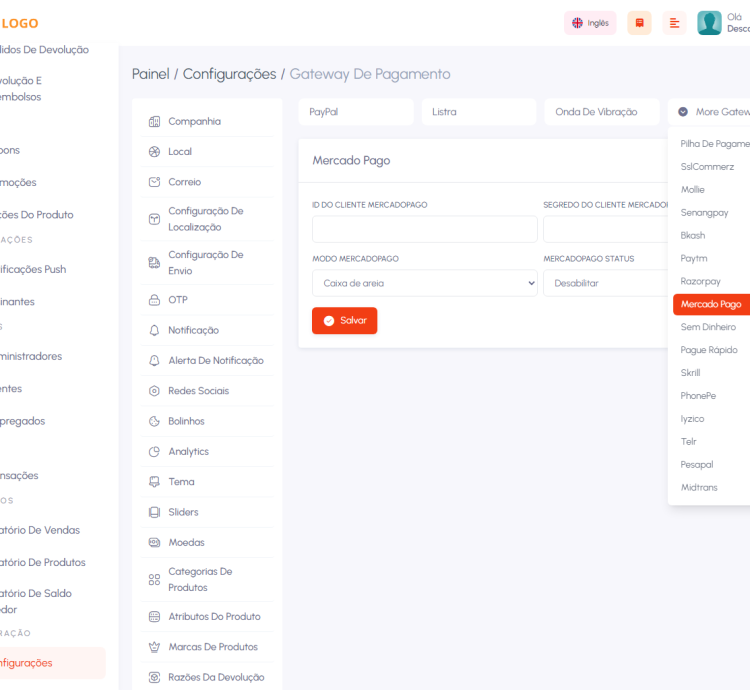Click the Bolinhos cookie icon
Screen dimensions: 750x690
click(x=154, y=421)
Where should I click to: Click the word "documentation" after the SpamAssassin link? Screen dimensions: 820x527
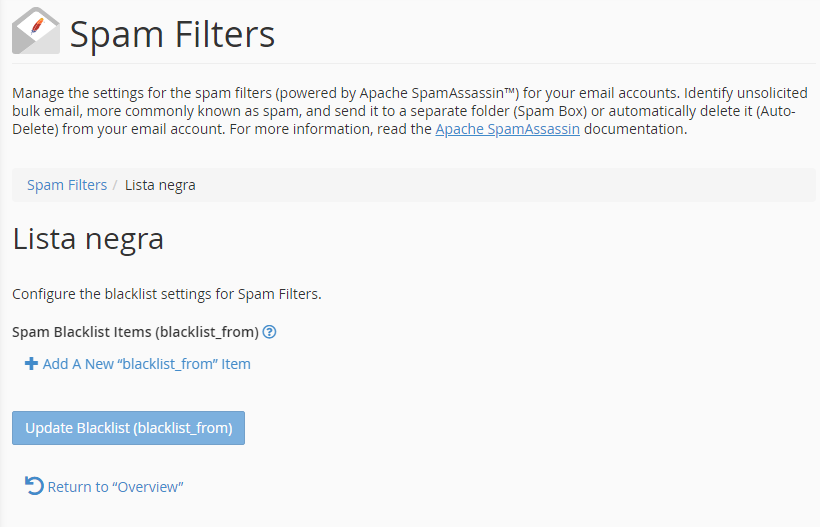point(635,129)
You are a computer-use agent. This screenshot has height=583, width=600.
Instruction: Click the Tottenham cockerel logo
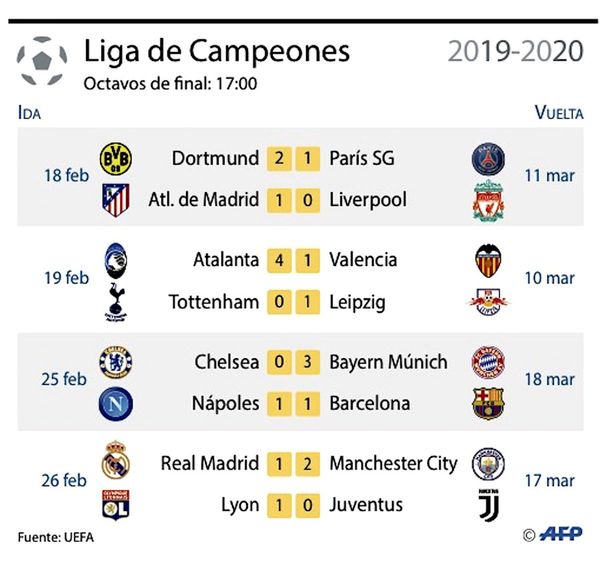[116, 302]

══════════

**Exercise brief**
Return exactly the lines from the one containing "You are a computer-use" through the end of the records, leaving out every picture.

**Output of the task**
You are a computer-use agent. This screenshot has height=583, width=600.
Instruction: Click the Tottenham cockerel logo
[116, 302]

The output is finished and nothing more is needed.